What is needed - Please copy out each entry, word for word.

Dataset excerpts
- - - - - - -
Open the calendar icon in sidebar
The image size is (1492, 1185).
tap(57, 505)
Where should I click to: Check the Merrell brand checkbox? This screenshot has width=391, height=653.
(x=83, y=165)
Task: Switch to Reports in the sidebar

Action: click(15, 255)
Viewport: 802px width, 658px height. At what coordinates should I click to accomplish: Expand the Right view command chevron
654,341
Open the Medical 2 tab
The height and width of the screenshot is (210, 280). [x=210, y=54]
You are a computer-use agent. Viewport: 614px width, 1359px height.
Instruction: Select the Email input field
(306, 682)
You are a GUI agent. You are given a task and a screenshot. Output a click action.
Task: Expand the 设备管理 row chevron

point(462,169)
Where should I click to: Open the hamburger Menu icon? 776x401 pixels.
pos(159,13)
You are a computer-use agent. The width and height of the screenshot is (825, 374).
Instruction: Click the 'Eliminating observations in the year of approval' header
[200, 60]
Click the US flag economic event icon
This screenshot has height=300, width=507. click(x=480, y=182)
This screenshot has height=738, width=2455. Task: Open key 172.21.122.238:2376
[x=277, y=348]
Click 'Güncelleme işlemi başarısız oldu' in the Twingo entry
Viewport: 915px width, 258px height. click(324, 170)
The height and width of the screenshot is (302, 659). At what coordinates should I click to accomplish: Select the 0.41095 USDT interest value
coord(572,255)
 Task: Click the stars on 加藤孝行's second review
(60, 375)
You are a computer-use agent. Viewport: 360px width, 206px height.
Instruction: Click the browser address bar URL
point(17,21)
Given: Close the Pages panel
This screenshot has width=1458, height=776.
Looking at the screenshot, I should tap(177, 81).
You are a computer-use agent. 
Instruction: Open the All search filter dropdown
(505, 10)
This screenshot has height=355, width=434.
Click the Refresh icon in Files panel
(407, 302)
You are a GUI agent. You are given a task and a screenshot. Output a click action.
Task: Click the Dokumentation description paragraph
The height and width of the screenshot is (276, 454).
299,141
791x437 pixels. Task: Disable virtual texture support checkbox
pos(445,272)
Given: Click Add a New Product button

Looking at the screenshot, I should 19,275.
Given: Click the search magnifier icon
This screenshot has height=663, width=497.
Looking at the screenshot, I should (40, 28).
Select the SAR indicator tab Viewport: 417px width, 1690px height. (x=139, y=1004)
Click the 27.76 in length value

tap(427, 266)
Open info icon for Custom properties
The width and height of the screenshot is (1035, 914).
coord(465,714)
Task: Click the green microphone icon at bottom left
- - - - - - -
Answer below -
Open the calendar icon in sidebar
The image size is (1492, 1185).
tap(57, 505)
Where should I click to: Check the Merrell brand checkbox? This screenshot has width=391, height=653.
(x=83, y=165)
Task: Switch to Reports in the sidebar

Action: click(15, 255)
Viewport: 802px width, 658px height. At what coordinates should I click to accomplish: Expand the Right view command chevron
654,341
Open the Medical 2 tab
The height and width of the screenshot is (210, 280). [x=210, y=54]
You are a computer-use agent. Viewport: 614px width, 1359px height.
Instruction: Select the Email input field
(306, 682)
You are a GUI agent. You are given a task and a screenshot. Output a click action.
Task: Expand the 设备管理 row chevron

point(462,169)
Where should I click to: Open the hamburger Menu icon? 776x401 pixels.
pos(159,13)
You are a computer-use agent. The width and height of the screenshot is (825, 374).
Instruction: Click the 'Eliminating observations in the year of approval' header
[200, 60]
Click the US flag economic event icon
This screenshot has height=300, width=507. click(x=480, y=182)
This screenshot has height=738, width=2455. Task: Open key 172.21.122.238:2376
[x=277, y=348]
Click 'Güncelleme işlemi başarısız oldu' in the Twingo entry
Viewport: 915px width, 258px height. click(324, 170)
The height and width of the screenshot is (302, 659). At what coordinates should I click to accomplish: Select the 0.41095 USDT interest value
coord(572,255)
 Task: Click the stars on 加藤孝行's second review
(60, 375)
You are a computer-use agent. Viewport: 360px width, 206px height.
Instruction: Click the browser address bar URL
point(17,21)
Given: Close the Pages panel
This screenshot has width=1458, height=776.
Looking at the screenshot, I should tap(177, 81).
You are a computer-use agent. 
Instruction: Open the All search filter dropdown
(505, 10)
This screenshot has height=355, width=434.
Click the Refresh icon in Files panel
(407, 302)
You are a GUI agent. You are given a task and a screenshot. Output a click action.
Task: Click the Dokumentation description paragraph
The height and width of the screenshot is (276, 454).
299,141
791x437 pixels. Task: Disable virtual texture support checkbox
pos(445,272)
Given: Click Add a New Product button

Looking at the screenshot, I should 19,275.
Given: Click the search magnifier icon
This screenshot has height=663, width=497.
Looking at the screenshot, I should (40, 28).
Select the SAR indicator tab Viewport: 417px width, 1690px height. (x=139, y=1004)
Click the 27.76 in length value

tap(427, 266)
Open info icon for Custom properties
The width and height of the screenshot is (1035, 914).
coord(465,714)
Task: Click the green microphone icon at bottom left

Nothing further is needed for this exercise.